Buscó a He’stan en la multitud para obtener su silenciosa aprobación, pero el padre forjador había desaparecido, al igual que Tsu’gan.
—Pero avanzaremos de prisa. Seguid con nosotros, o quedaos atrás. No hemos venido como liberadores, general —añadió—. Las Regiones de Hierro tendrán que buscarse su propia protección.
El general Slayte sonrió, exponiendo sus dientes ensangrentados.
—Llevadme con el resto de mis hombres y yo me ocuparé de eso.

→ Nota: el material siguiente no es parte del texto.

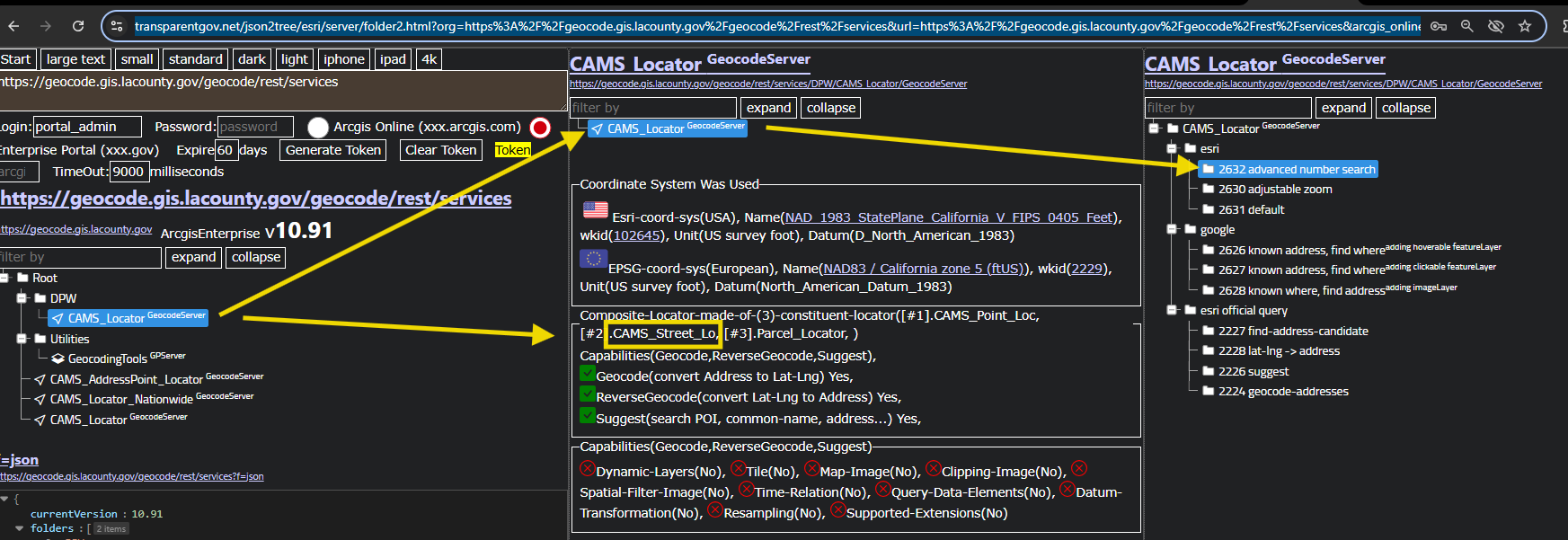Click the yellow highlighted Token label

[x=512, y=150]
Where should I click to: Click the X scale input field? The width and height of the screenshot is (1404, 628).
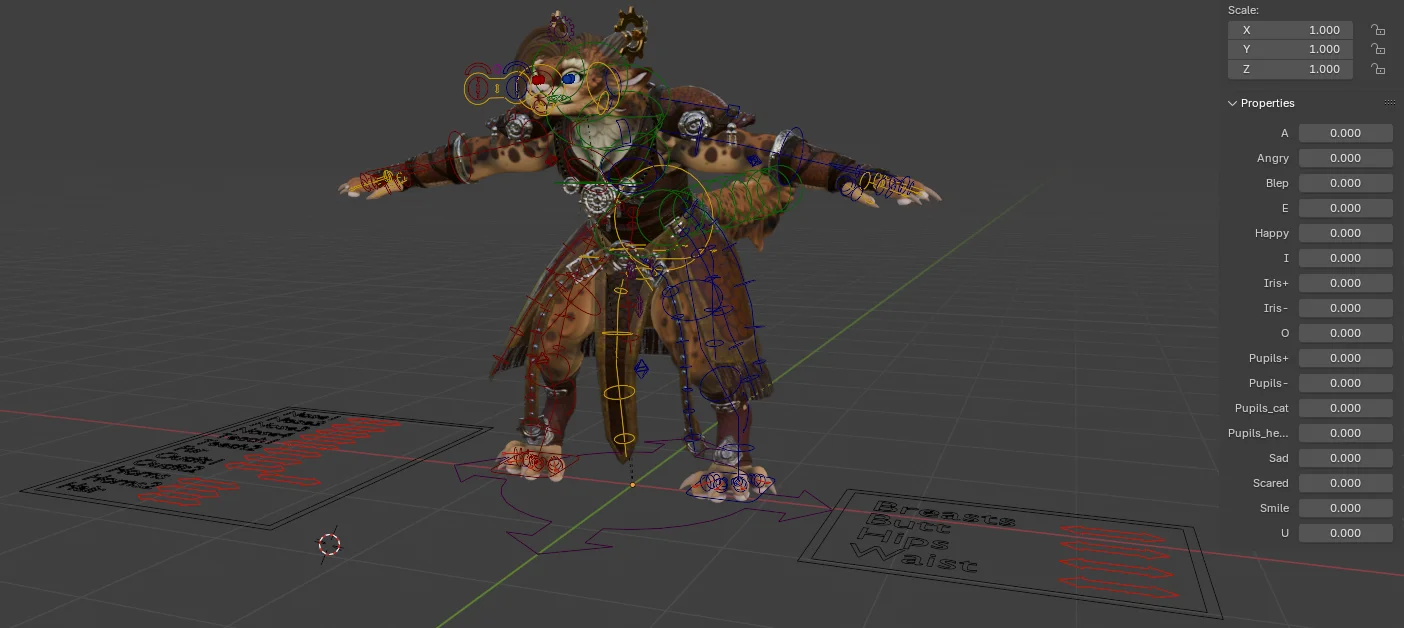(x=1290, y=30)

Habéis hecho la parte más difícil; nosotros podemos hacer el resto.
Tsu’gan se reunió con He’stan a unos pocos metros de donde sus hermanos se habían agrupado. Tenía la mirada fija en la distancia, en el imponente espectro del bastión; su mente también estaba centrada en él.
—¿Qué sucede, mi señor? —preguntó Tsu’gan.
—Algo va mal —respondió He’stan, con la luz del sol de Geviox bañando su armadura de un horrible y visceral rojo—. Algo va muy mal.
—¿Se trata del capellán Elysius?
—Es algo más que eso, Tsu’gan.
—¿Está…? ¿Está muerto?
Era una pregunta imposible. He’stan no podía conocer el destino de Elysius, pero Tsu’gan la formuló de todos modos. Algo importante le estaba pasando al padre forjador, un conocimiento, una sensación que no era presciencia, pero que era más intensa que un mero instinto.
—No lo sé —respondió He’stan, mirándole—, pero creo que ni siquiera está aquí.